When it comes to desktop virtualization, one of the places you will end up spending a lot of your time is on storage planning and design. Given that 50%+ of the cost associated with most VDI deployments comes from storage—it’s definitely worth the time and effort to do your homework in advance.

But wading through the sea of storage vendors can often leave you wondering what’s really good enough. Undoubtedly, you will see the majority of storage websites touting thousands and millions of IOPS and promising unbeatable performance. But as many folks like Howard Marks and Scott Lowe have pointed out—getting good application performance is not all about IOPS. Even if an all-flash solution promises to deliver over 1M 4K random IOPS with a 60/40 read/write mix, you’ll want to make sure you know how much latency you’re dealing with. And this, as Marks points out, is because as an application or benchmark stresses your storage system, you may find that it continues to deliver high IOPS but at higher levels of latency.

So rather than getting too hung up on steady-state IOPS recommendations by these storage vendors for any VDI deployment, take some time to focus on disk latency.

Evaluating Latency

When it comes to assessing latency, you will want to look up and down the storage stack and get a clear understanding of where latency can build up.

Ultimately you will want to look first and foremost at the top layer of your storage stack, where the application is running in the guest operating system. This will give you the total amount of latency that the application is seeing. Virtual-disk latency is one of the key metrics that drives good or bad user experience.

However, as many of you are aware if you are using vSphere today, ESXi cannot see application latency because it is above the ESXi stack. But ESXi can detect three types of latency that are also reported back into esxtop and vCenter. First and foremost is GAVG or guest latency. GAVG is made up of 2 major components: KAVG and DAVG.

DAVG is the measure of time that I/O commands spend in the device from the driver HBA to the backend storage array, and KAVG is how much time I/O spends in the ESXi Kernel.

It’s worth noting that KAVG is actually a derived metric, which means you won’t specifically calculate KAVG; you just calculate GAVG (Total Latency) and DAVG (Device Latency) and derive KAVG from the difference (Total Latency – DAVG = KAVG).

In addition, the VMKernel is very efficient in processing I/O, so there really should not be any significant wait in the kernel or KAVG. And in a well-configured, well-running VDI environment, KAVG should be equal to 0. If your KAVG is not equal to 0, then more than likely the I/O is stuck in a Kernel Queue inside the VMKernel.

To get a sense of the latency that the application will see in the Guest OS, you can simply compare the GAVG and the actual latency the application is seeing (through a tool like PerfMon).

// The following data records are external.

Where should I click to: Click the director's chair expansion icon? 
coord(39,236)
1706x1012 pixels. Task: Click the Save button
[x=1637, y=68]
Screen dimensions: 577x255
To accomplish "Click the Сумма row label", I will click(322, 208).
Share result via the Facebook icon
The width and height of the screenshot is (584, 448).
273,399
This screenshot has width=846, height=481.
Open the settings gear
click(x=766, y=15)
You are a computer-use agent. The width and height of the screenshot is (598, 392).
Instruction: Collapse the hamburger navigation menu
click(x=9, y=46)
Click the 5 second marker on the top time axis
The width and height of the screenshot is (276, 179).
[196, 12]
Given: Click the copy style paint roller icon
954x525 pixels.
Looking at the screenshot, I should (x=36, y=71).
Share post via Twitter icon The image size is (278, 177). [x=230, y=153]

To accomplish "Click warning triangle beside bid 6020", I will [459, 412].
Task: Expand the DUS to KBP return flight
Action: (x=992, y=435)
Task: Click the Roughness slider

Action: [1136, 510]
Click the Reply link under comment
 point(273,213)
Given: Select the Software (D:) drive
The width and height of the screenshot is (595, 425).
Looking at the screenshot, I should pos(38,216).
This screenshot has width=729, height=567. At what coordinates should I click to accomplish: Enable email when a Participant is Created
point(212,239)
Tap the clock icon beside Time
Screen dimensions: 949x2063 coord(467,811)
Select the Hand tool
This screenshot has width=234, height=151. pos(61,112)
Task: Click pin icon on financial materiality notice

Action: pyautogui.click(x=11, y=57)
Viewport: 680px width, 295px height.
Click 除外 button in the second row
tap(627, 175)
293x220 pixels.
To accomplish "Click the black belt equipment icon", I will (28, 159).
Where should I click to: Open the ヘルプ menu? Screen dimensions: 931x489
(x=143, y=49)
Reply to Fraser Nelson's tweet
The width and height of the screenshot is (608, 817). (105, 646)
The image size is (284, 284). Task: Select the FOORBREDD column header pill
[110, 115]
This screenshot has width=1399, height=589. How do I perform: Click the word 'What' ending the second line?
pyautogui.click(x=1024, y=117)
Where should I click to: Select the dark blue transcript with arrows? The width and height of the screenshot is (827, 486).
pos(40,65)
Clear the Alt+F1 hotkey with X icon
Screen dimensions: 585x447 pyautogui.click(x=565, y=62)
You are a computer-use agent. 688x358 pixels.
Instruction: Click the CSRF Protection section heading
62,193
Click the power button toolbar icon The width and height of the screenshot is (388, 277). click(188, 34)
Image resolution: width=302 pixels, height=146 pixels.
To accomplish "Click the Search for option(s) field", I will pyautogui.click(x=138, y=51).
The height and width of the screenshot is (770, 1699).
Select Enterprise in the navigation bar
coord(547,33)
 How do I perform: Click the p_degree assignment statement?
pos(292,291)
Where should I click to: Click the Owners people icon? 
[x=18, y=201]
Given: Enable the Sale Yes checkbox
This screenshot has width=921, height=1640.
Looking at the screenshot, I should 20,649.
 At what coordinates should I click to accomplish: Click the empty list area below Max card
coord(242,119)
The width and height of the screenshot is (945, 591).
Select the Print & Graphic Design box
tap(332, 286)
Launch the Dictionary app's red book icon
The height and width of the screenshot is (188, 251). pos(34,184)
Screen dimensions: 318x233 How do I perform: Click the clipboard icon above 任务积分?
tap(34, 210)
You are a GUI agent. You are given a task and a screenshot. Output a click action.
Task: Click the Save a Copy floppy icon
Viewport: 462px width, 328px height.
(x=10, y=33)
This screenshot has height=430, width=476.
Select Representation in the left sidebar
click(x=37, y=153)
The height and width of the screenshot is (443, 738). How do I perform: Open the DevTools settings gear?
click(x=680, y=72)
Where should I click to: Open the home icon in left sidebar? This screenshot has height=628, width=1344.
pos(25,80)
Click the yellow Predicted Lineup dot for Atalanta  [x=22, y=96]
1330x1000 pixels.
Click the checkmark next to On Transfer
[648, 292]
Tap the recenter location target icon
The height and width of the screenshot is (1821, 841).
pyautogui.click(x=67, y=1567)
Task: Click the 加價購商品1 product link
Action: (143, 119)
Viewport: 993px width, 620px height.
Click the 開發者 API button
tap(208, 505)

This will reveal how much latency the Guest OS is adding to the storage stack. For instance, if ESX is reporting GAVG of 10ms, but the application or PerfMon in the guest OS is reporting storage latency of 30ms, then 20ms of latency is somehow building up in the Guest OS Layer, and you should focus your debugging to the Guest OS storage configuration.

Monitoring Latency

So how do you measure and monitor GAVG and DAVG? VMware vCenter and vCenter™ Operations Manager for Horizon View™ are good places to start. VMware vCenter provides alarms that will trigger if device latency is too high or if a virtual machine is using an excessive amount of storage bandwidth. One thing to be aware of is that vCenter uses a 20-second sample period, so it may miss some spiky performance issues, but it is a good first start. VMware vCenter Operations Manager for Horizon View provides an even more comprehensive view of the health of your VDI stack, with a robust set of analytics that will allow you to quickly troubleshoot and remediate your storage and environment.

Moving Forward

Good storage performance is critical to any VDI rollout, and making sure you opt for the right solution is key. So be sure to look beyond IOPS and spend your time examining and monitoring latencies across the storage stack to make sure you can deliver the performance your end users need.